New research from Kangwon National University Hospital (KNUH) is linking ultrafine dust pollution to an increased rate of hospital visits by chronic obstructive pulmonary disease (COPD) patients.

Ultrafine dust - dubbed a "silent killer" - is a complex material composed of air ion, carbon, and heavy metals, and is defined as particles smaller than 2.5 meters.
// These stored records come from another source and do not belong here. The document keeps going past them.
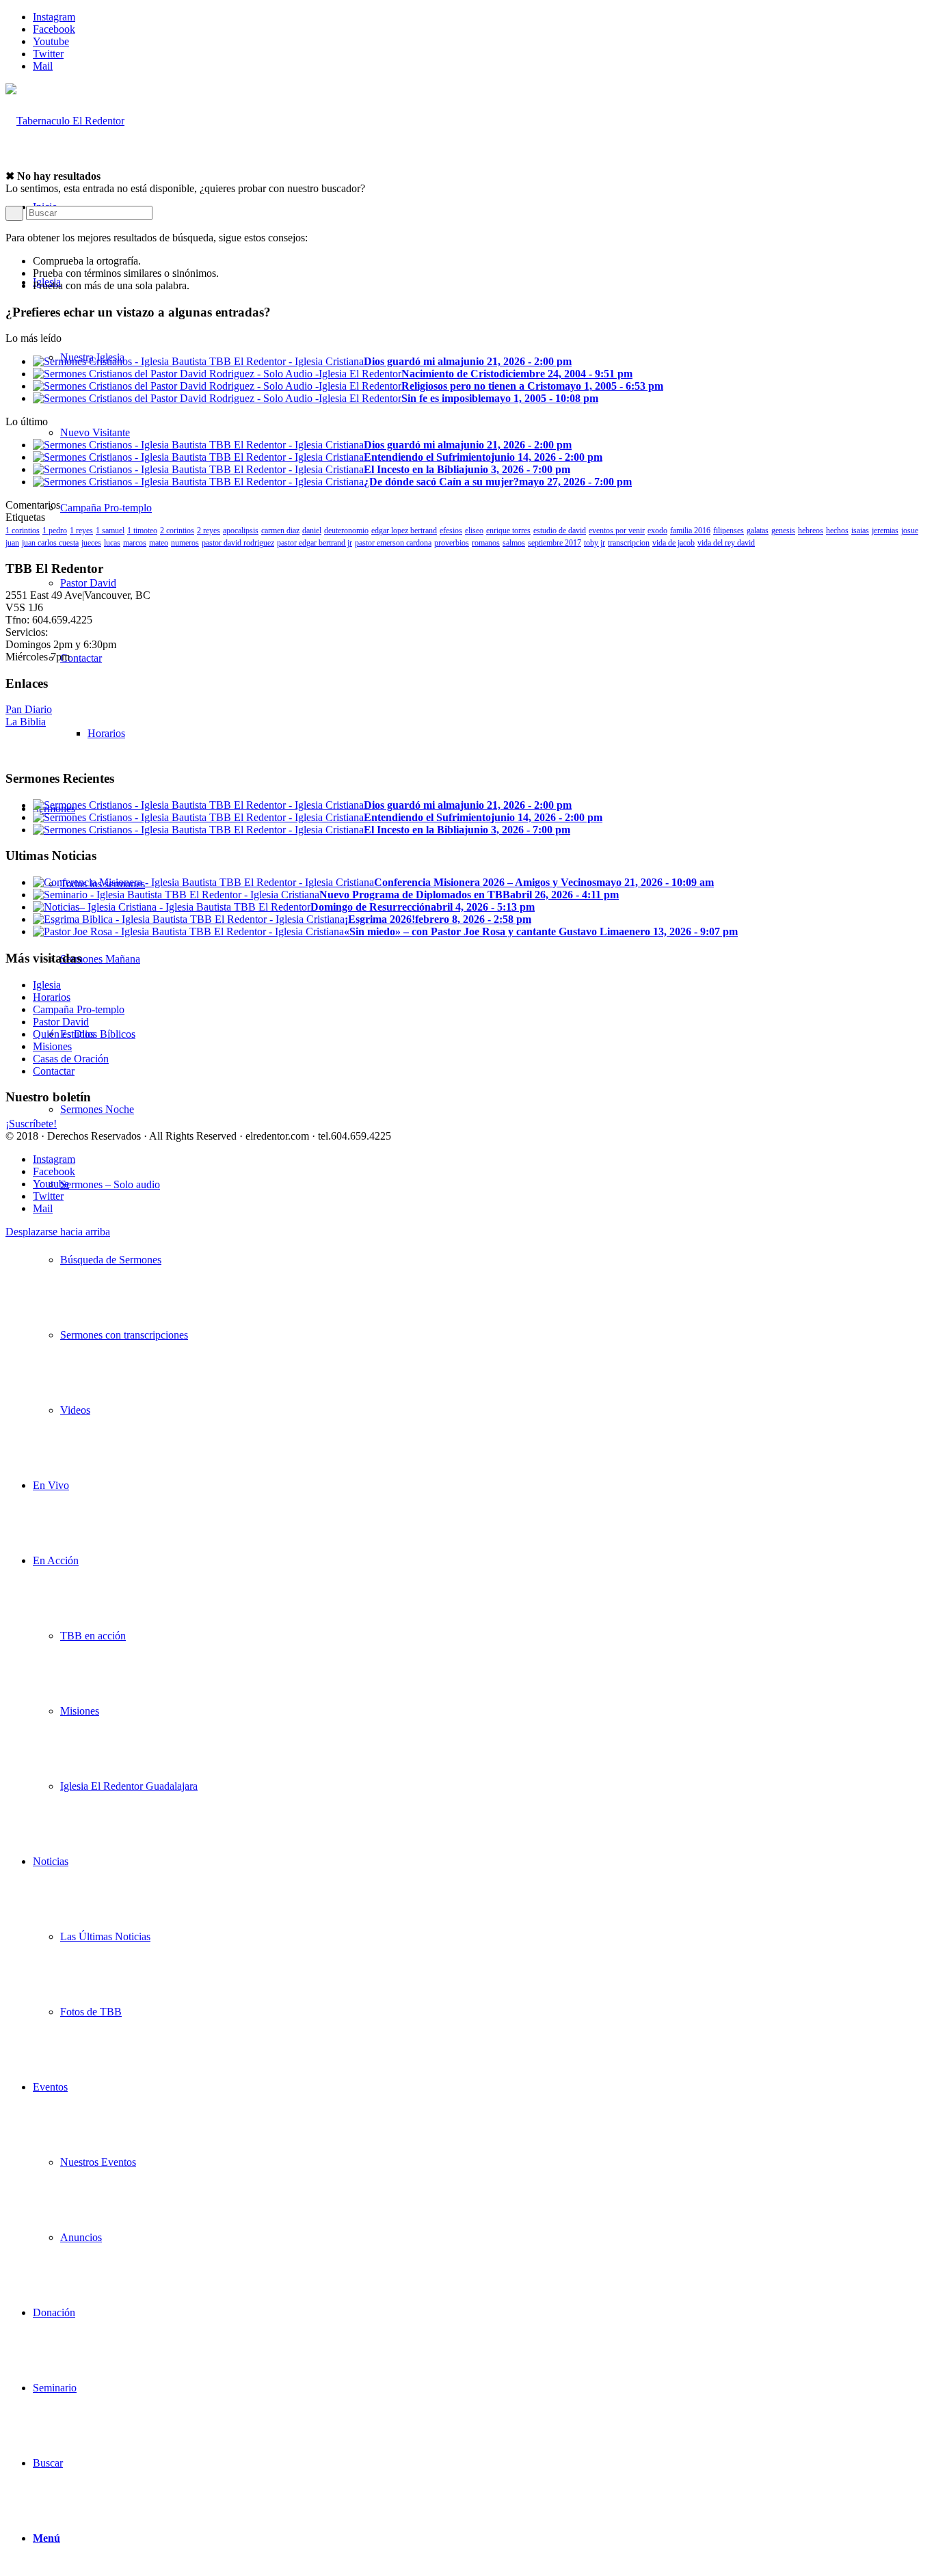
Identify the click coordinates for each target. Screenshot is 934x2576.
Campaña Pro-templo (78, 1009)
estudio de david (559, 530)
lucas (112, 543)
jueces (91, 543)
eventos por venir (617, 530)
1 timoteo (142, 530)
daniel (311, 530)
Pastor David (61, 1022)
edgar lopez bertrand (404, 530)
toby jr (594, 543)
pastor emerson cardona (393, 543)
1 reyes (81, 530)
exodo (657, 530)
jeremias (885, 530)
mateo (158, 543)
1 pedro (54, 530)
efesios (451, 530)
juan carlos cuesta (50, 543)
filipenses (728, 530)
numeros (185, 543)
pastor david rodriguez (238, 543)
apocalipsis (240, 530)
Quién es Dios (63, 1034)
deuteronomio (346, 530)
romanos (486, 543)
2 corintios (177, 530)
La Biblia (25, 721)
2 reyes (208, 530)
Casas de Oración (71, 1058)
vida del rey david (726, 543)
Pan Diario (28, 709)
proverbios (451, 543)
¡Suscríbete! (31, 1123)
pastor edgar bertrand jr (314, 543)
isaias (860, 530)
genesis (783, 530)
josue (909, 530)
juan (12, 543)
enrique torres (508, 530)
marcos (134, 543)
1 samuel (110, 530)
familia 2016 (690, 530)
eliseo (474, 530)
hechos (837, 530)
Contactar (54, 1071)
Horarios (51, 997)
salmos (514, 543)
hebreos (810, 530)
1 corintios (22, 530)
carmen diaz (280, 530)
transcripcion (629, 543)
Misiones (52, 1046)
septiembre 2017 (554, 543)
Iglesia (47, 985)
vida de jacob (673, 543)
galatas (758, 530)
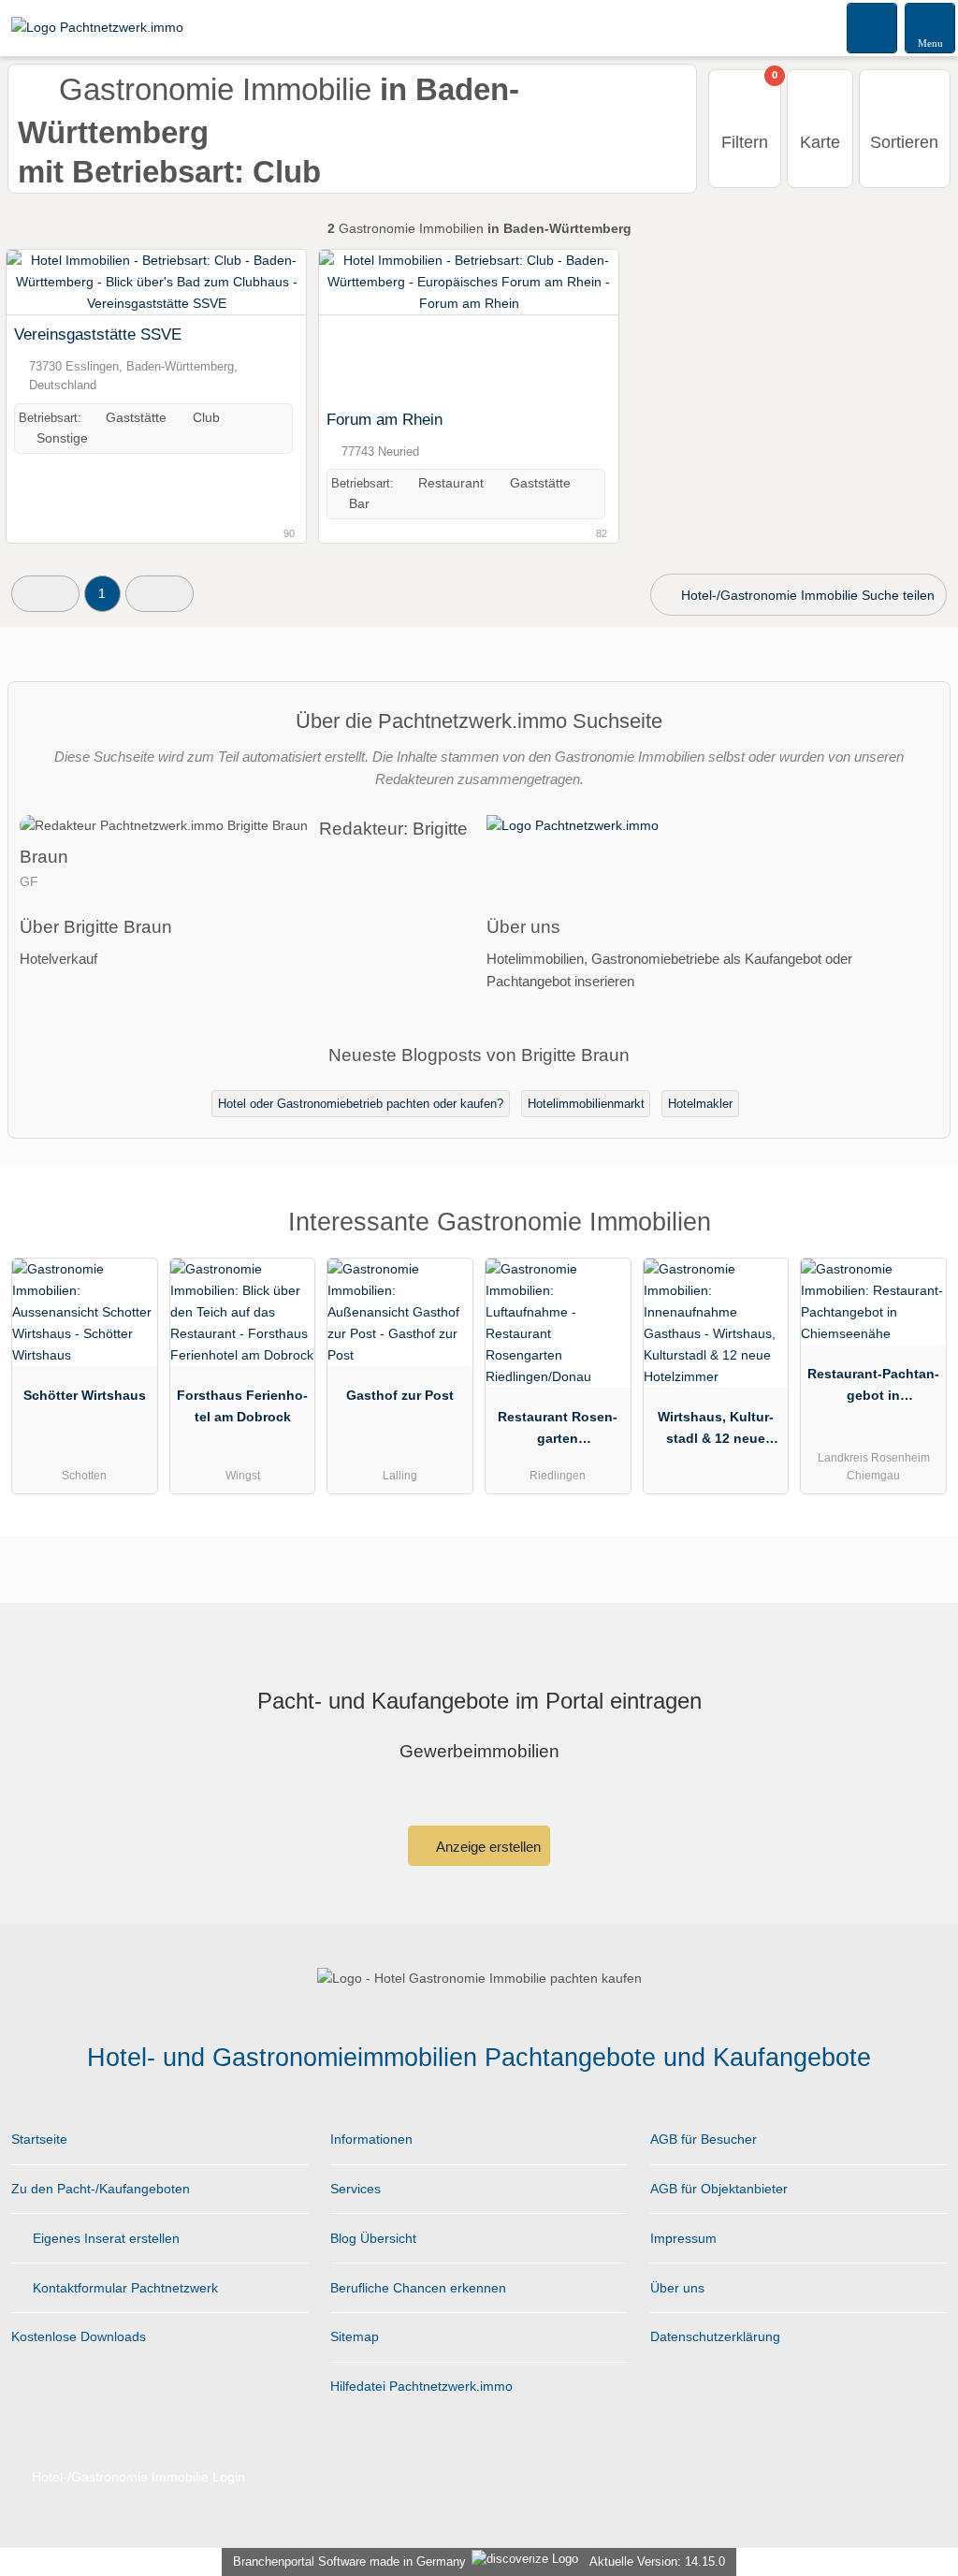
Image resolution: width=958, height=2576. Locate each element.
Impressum (683, 2238)
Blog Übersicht (373, 2238)
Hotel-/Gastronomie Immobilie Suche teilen (806, 595)
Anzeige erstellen (487, 1847)
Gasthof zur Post (400, 1395)
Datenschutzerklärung (715, 2336)
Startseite (39, 2139)
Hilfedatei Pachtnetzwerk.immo (421, 2386)
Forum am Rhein (385, 419)
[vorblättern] (571, 325)
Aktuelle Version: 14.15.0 (657, 2561)
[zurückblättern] (366, 325)
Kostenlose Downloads (78, 2336)
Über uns (677, 2287)
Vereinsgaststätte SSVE (97, 334)
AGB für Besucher (703, 2139)
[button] (45, 593)
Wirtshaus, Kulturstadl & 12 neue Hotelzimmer (716, 1431)
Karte (820, 142)
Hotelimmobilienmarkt (586, 1104)
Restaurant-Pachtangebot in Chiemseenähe (873, 1388)
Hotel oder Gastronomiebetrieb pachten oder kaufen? (360, 1104)
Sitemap (354, 2336)
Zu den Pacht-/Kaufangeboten (100, 2188)
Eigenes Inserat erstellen (104, 2238)
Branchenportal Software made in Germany (346, 2561)
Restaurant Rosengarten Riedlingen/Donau (557, 1431)
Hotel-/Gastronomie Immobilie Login (136, 2476)
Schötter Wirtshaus (84, 1395)
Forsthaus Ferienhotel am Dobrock (242, 1406)
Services (355, 2188)
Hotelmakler (700, 1104)
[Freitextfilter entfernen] (873, 27)
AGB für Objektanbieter (719, 2188)
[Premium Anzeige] (919, 1238)
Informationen (371, 2139)
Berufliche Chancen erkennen (418, 2287)
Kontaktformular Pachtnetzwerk (123, 2287)
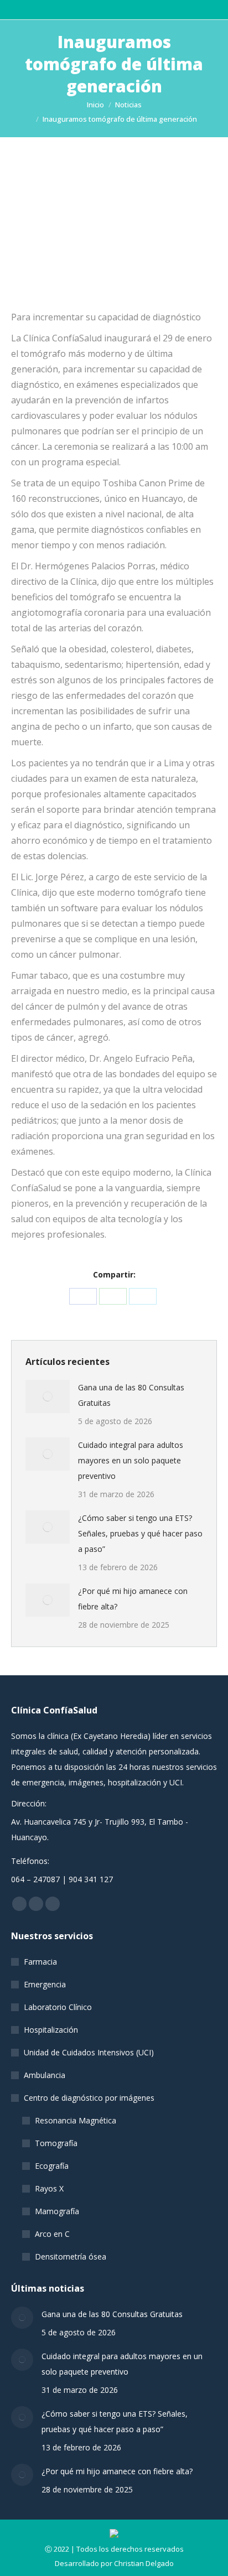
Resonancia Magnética (75, 2120)
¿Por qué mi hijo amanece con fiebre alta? (133, 1599)
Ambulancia (44, 2075)
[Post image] (47, 1396)
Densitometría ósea (70, 2256)
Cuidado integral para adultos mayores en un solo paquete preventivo (130, 1460)
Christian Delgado (144, 2563)
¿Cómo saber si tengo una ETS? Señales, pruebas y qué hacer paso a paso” (140, 1533)
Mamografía (57, 2211)
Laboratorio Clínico (58, 2007)
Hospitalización (51, 2029)
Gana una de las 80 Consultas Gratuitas (131, 1395)
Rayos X (49, 2188)
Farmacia (40, 1961)
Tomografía (56, 2143)
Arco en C (52, 2234)
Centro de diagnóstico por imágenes (89, 2097)
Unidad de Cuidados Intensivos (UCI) (89, 2052)
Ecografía (52, 2165)
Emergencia (45, 1984)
Inhaling ultrafine dust has been known to induce cardiopulmonary diseases.

Professor Kim Woo-jin

The KNUH study led by Professor Kim Woo-jin analyzed the correlation of the number of hospital visits by COPD patients by gender and the components of the ultrafine dust (PM2.5) pollution in the Chuncheon region to find a significant relationship between the two.

By gender, women sought hospital treatment for COPD a day faster than men while men who sought treatment had significant amounts of aluminum, silicon, and elemental carbon, indicating a correlation between male COPD patients and ultrafine dust components.

“This study shows the effect of ultrafine dust on respiratory diseases and is meaningful in analyzing the association between the components of ultrafine dust and gender,” said Kim Woo-jin, director the hospital’s Environment Protection Center who led the study.

“We will contribute to gathering basic data to establish effective countermeasures for fine dust with future analysis of emission sources,” he added.

The findings were published in the International Journal of COPD.